Stored items from a collection
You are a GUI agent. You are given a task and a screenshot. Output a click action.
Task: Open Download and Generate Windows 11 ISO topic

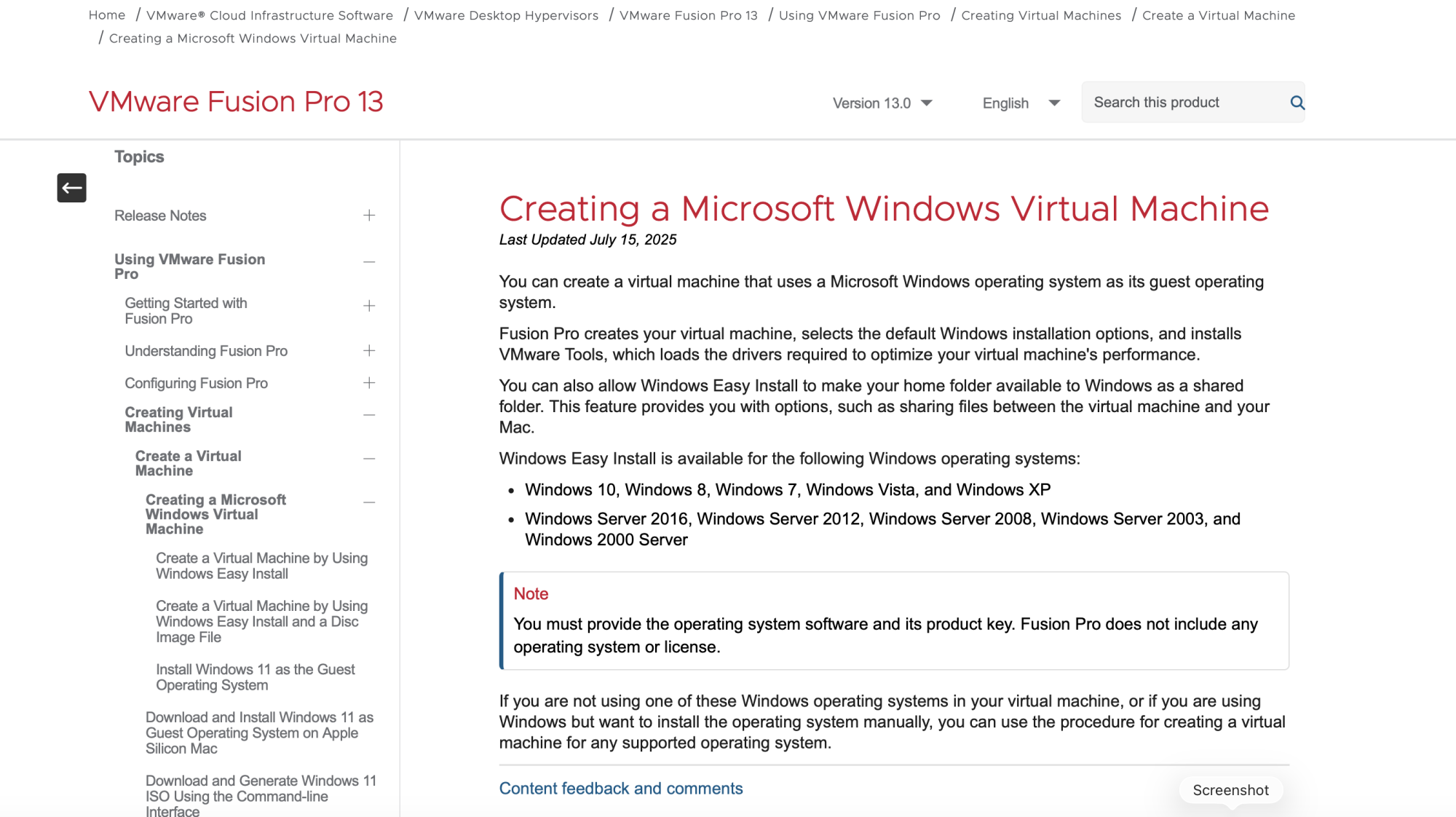261,796
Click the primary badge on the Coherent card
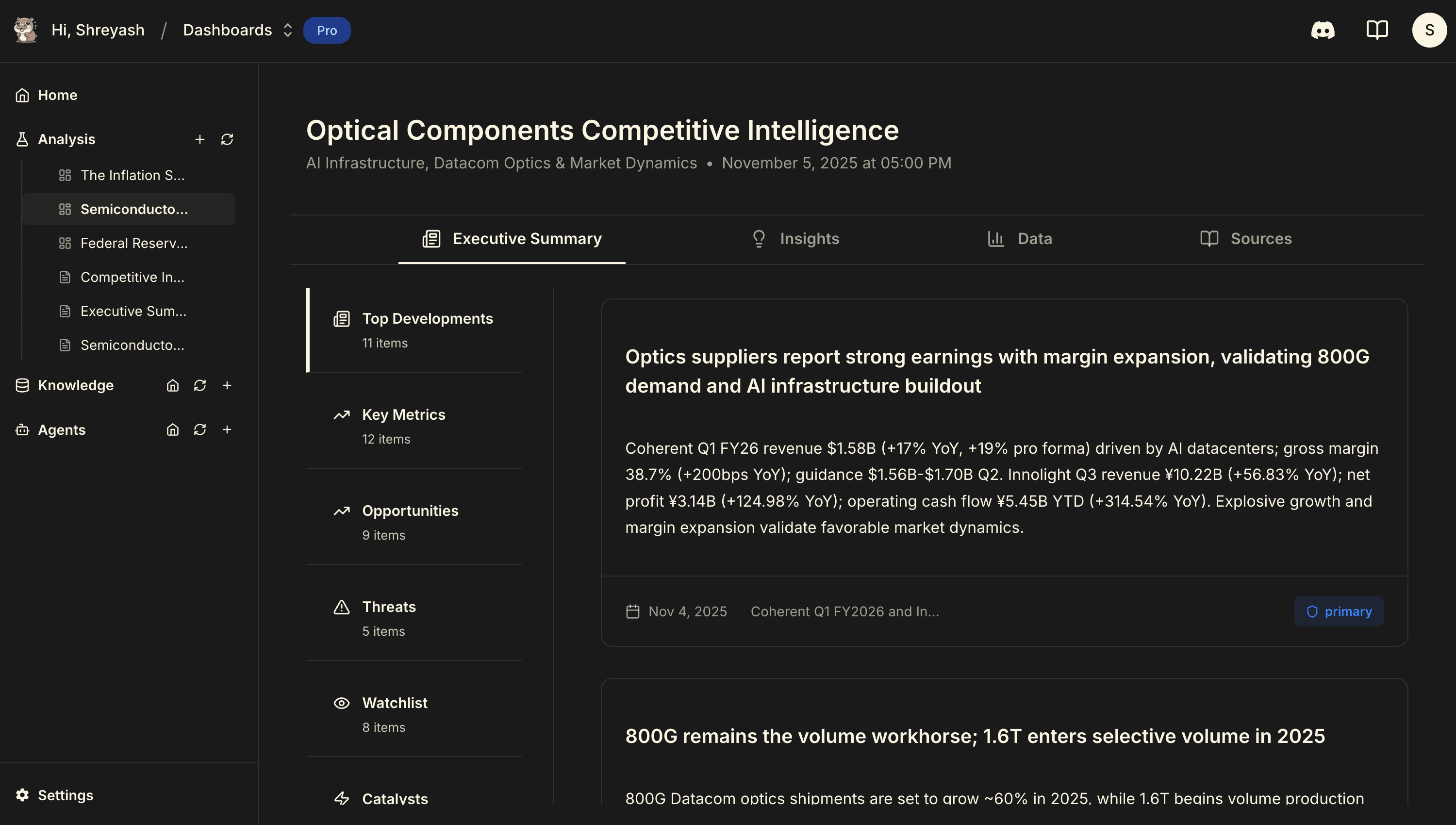Image resolution: width=1456 pixels, height=825 pixels. [x=1339, y=611]
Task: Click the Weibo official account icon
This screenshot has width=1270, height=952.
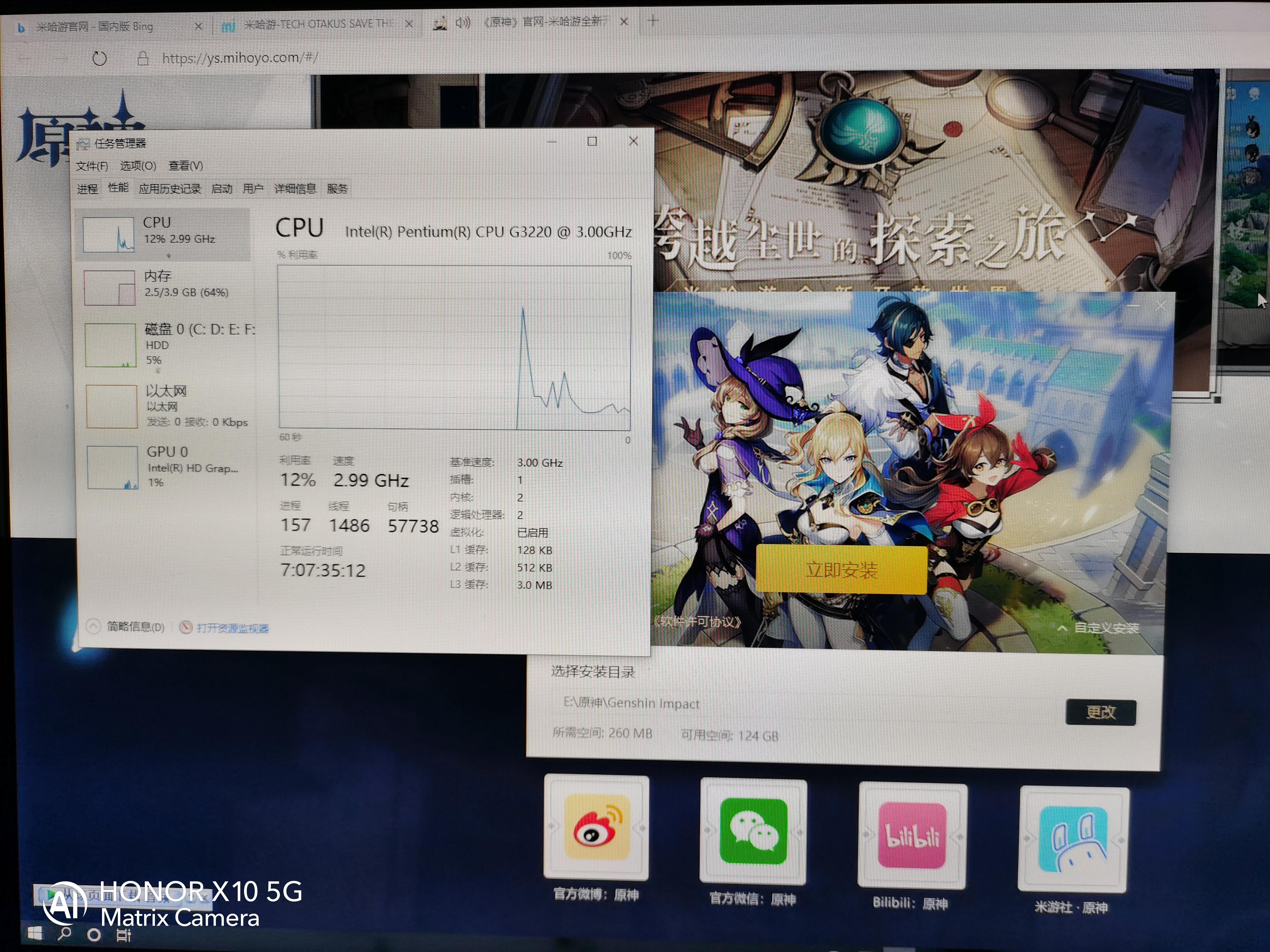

TASK: Reproduce exactly, with every picture left out, the lines from the one that contains "Click the primary badge on the Coherent card" to the final line of the records above.

RESULT BELOW:
Click the primary badge on the Coherent card
Image resolution: width=1456 pixels, height=825 pixels. [x=1339, y=611]
Task: Click the Weibo official account icon
This screenshot has width=1270, height=952.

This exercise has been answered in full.